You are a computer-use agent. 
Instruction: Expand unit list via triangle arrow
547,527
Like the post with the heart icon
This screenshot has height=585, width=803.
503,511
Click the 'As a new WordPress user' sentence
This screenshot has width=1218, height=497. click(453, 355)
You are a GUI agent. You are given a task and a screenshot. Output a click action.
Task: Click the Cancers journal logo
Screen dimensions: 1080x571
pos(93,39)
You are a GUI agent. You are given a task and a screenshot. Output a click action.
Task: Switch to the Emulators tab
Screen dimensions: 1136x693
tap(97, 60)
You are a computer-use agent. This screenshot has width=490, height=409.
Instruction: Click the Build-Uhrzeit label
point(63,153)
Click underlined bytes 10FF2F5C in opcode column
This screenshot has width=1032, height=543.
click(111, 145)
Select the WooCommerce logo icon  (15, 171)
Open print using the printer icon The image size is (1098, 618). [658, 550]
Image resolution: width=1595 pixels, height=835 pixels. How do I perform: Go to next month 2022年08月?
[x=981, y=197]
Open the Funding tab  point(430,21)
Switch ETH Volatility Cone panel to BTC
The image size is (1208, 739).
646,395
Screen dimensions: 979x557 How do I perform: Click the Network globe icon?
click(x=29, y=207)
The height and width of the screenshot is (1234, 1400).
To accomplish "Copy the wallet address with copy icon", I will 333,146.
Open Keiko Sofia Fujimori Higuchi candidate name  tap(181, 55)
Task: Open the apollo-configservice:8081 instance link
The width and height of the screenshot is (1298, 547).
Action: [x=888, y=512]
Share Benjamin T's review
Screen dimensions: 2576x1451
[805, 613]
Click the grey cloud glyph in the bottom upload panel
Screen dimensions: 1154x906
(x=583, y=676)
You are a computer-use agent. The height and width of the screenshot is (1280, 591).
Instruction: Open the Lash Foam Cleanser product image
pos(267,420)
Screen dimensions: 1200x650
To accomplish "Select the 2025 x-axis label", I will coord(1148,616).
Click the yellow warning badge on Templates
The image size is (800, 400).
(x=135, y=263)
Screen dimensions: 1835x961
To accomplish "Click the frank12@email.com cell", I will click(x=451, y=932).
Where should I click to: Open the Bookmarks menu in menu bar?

________

Task description
Every entry above should be returned exactly as written.

Answer to this task
You are a computer-use agent. 
Instruction: Expand unit list via triangle arrow
547,527
Like the post with the heart icon
This screenshot has height=585, width=803.
503,511
Click the 'As a new WordPress user' sentence
This screenshot has width=1218, height=497. click(453, 355)
You are a GUI agent. You are given a task and a screenshot. Output a click action.
Task: Click the Cancers journal logo
Screen dimensions: 1080x571
pos(93,39)
You are a GUI agent. You are given a task and a screenshot. Output a click action.
Task: Switch to the Emulators tab
Screen dimensions: 1136x693
tap(97, 60)
You are a computer-use agent. This screenshot has width=490, height=409.
Instruction: Click the Build-Uhrzeit label
point(63,153)
Click underlined bytes 10FF2F5C in opcode column
This screenshot has width=1032, height=543.
click(111, 145)
Select the WooCommerce logo icon  (15, 171)
Open print using the printer icon The image size is (1098, 618). [658, 550]
Image resolution: width=1595 pixels, height=835 pixels. How do I perform: Go to next month 2022年08月?
[x=981, y=197]
Open the Funding tab  point(430,21)
Switch ETH Volatility Cone panel to BTC
The image size is (1208, 739).
646,395
Screen dimensions: 979x557 How do I perform: Click the Network globe icon?
click(x=29, y=207)
The height and width of the screenshot is (1234, 1400).
To accomplish "Copy the wallet address with copy icon", I will 333,146.
Open Keiko Sofia Fujimori Higuchi candidate name  tap(181, 55)
Task: Open the apollo-configservice:8081 instance link
The width and height of the screenshot is (1298, 547).
Action: [x=888, y=512]
Share Benjamin T's review
Screen dimensions: 2576x1451
[805, 613]
Click the grey cloud glyph in the bottom upload panel
Screen dimensions: 1154x906
(x=583, y=676)
You are a computer-use agent. The height and width of the screenshot is (1280, 591).
Instruction: Open the Lash Foam Cleanser product image
pos(267,420)
Screen dimensions: 1200x650
To accomplish "Select the 2025 x-axis label", I will coord(1148,616).
Click the yellow warning badge on Templates
The image size is (800, 400).
(x=135, y=263)
Screen dimensions: 1835x961
To accomplish "Click the frank12@email.com cell", I will click(x=451, y=932).
Where should I click to: Open the Bookmarks menu in menu bar?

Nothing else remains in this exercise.